Segment Start: RAW DATA

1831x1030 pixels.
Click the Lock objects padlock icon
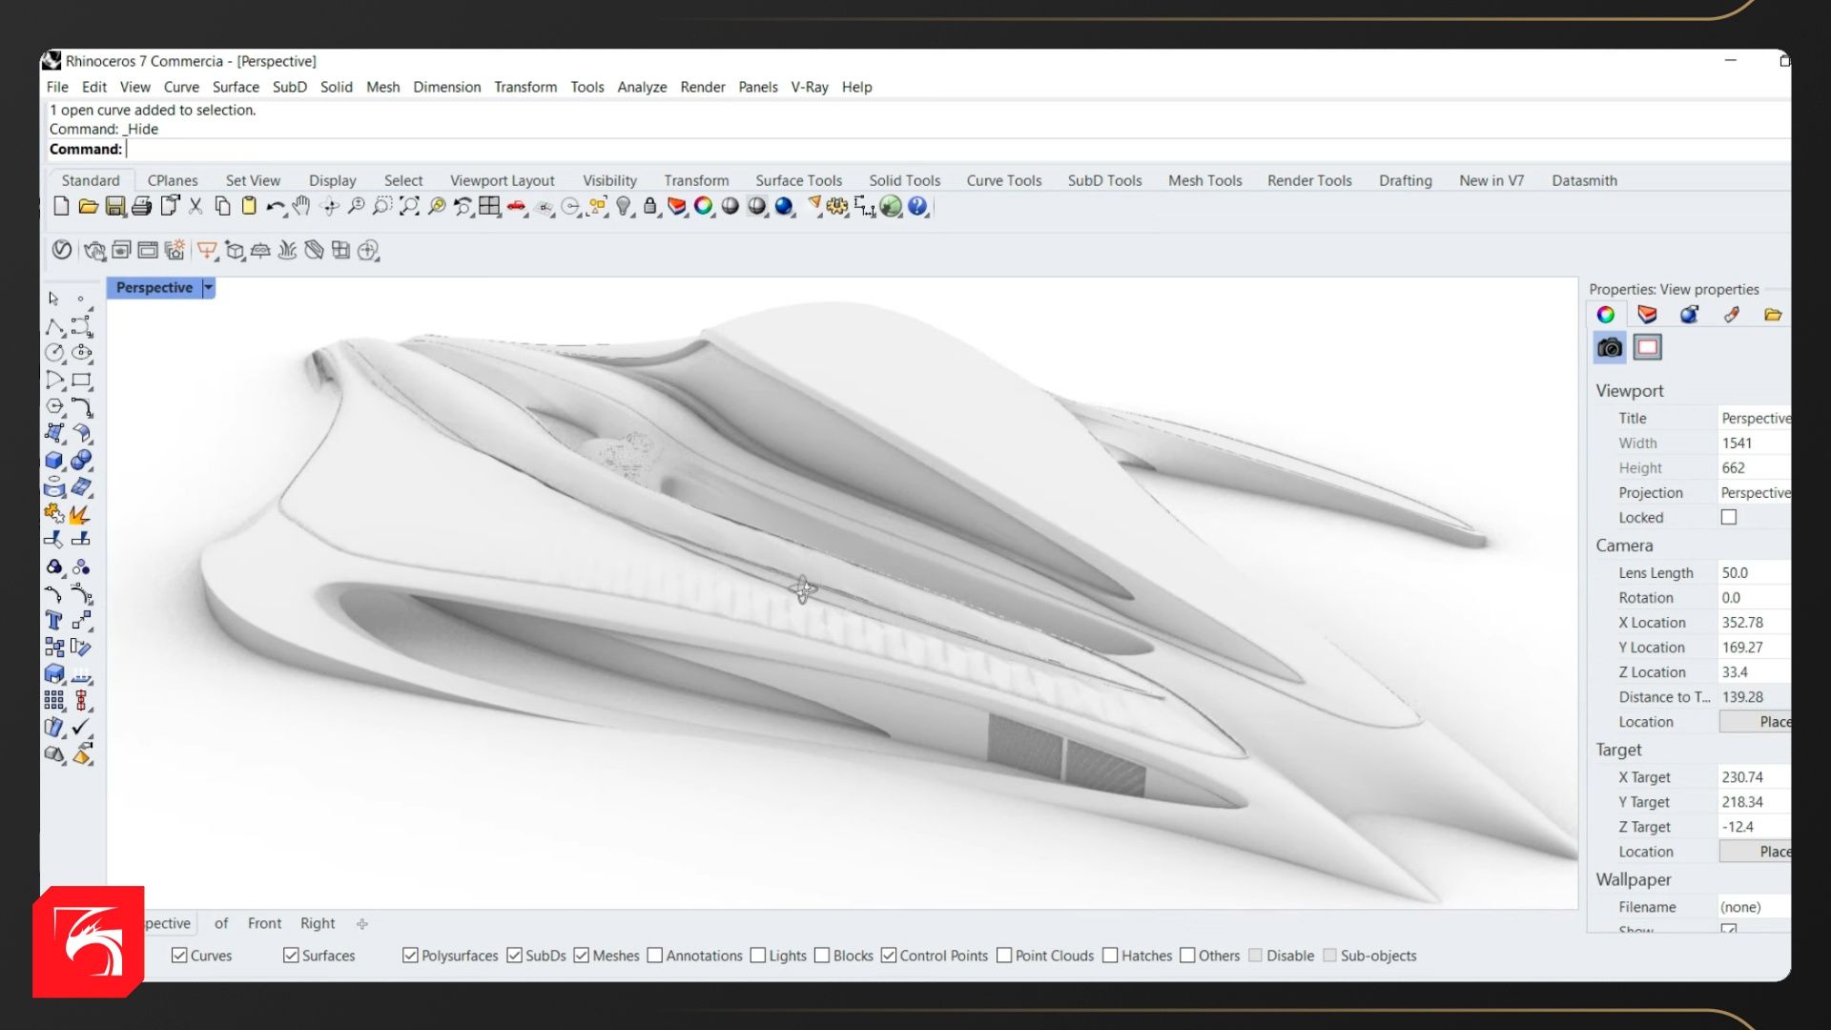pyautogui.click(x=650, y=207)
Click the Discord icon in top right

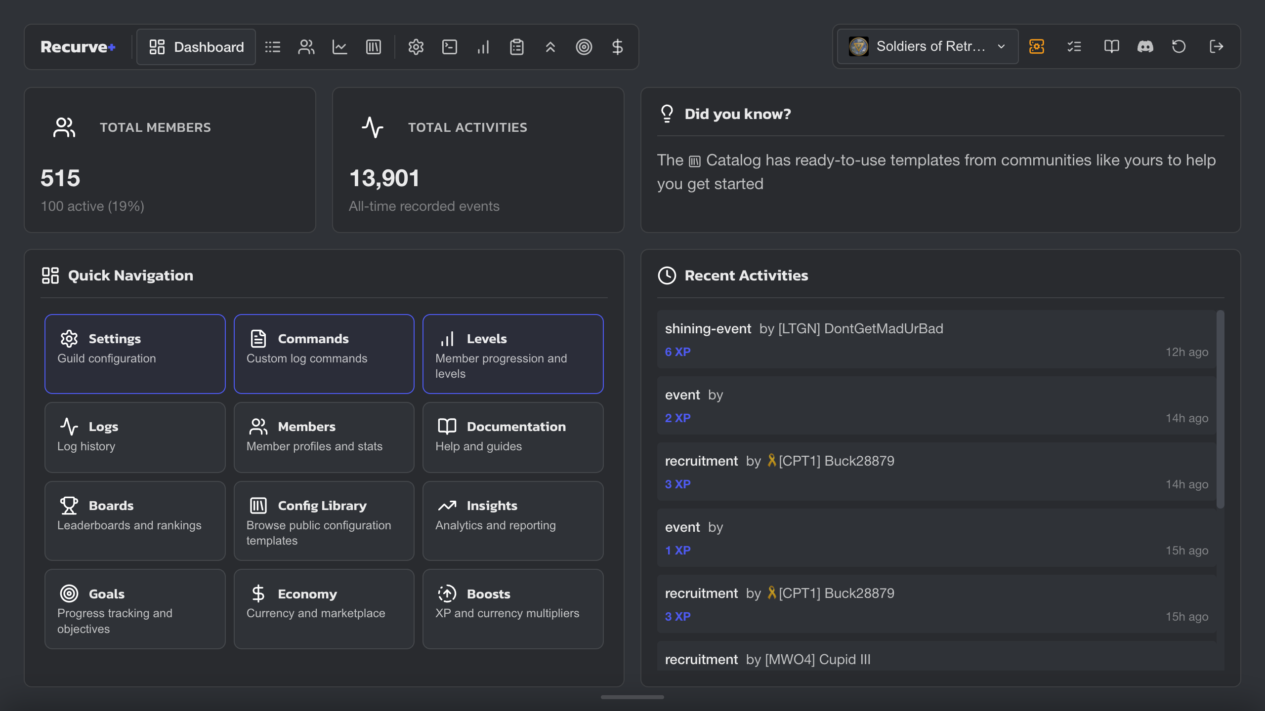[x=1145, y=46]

Segment End: RAW DATA

* [EXERCISE OBJECTIVE]
Could you reproduce every record above exactly, leaving out any pictures?

* [REPLY]
1831x1030 pixels.
Click the Lock objects padlock icon
pyautogui.click(x=650, y=207)
Click the Discord icon in top right

[x=1145, y=46]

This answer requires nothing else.